*CONSEGNA:* Restituisci senza alcuna modifica tutte le righe del materiale seguente. Ometti le immagini dalla risposta.

*MATERIALE DELL'ESERCIZIO:*

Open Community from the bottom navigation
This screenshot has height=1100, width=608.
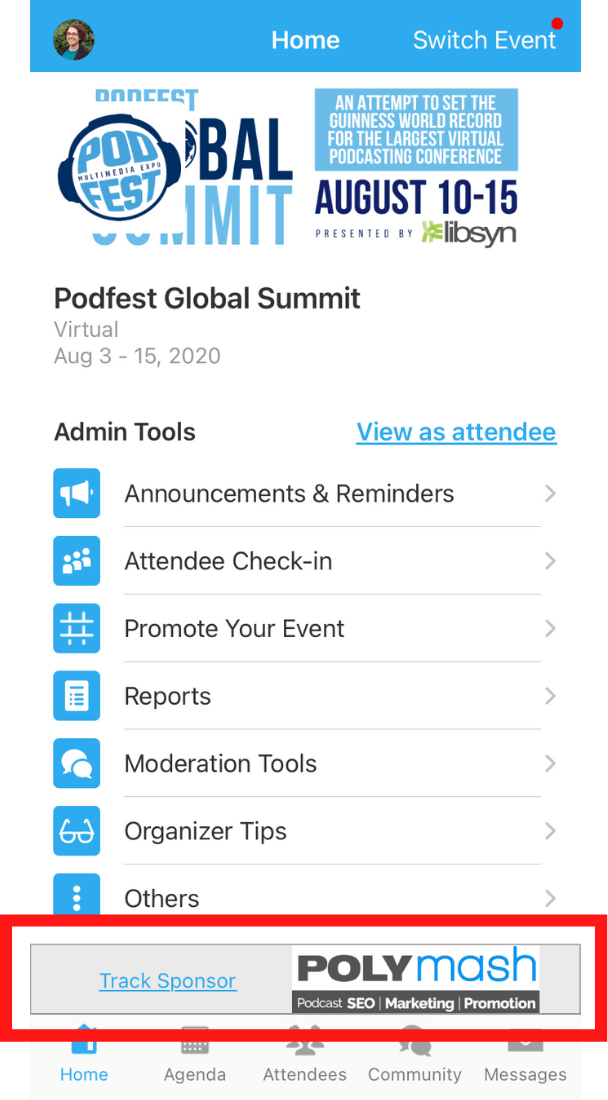click(414, 1055)
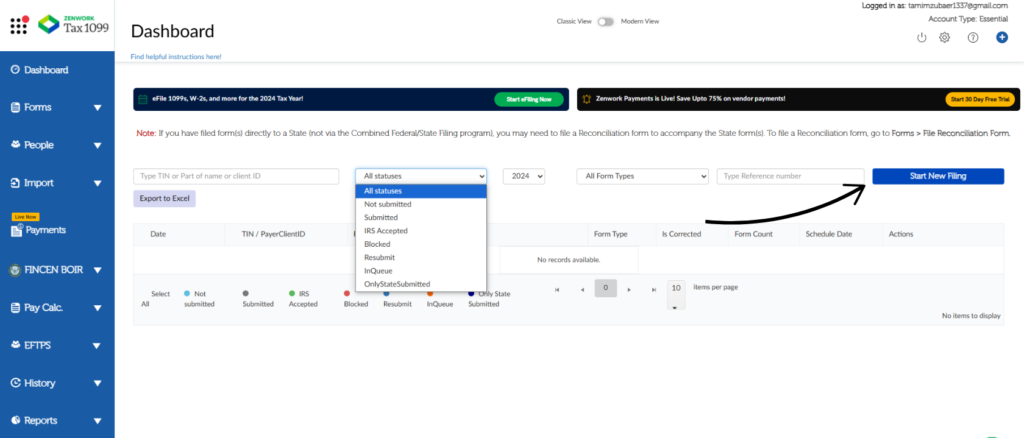Jump to first page arrow in pager
This screenshot has height=438, width=1024.
[x=557, y=289]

*SOLUZIONE ESERCIZIO:*
Open Community from the bottom navigation
This screenshot has height=1100, width=608.
click(414, 1055)
Jump to first page arrow in pager
This screenshot has height=438, width=1024.
[x=557, y=289]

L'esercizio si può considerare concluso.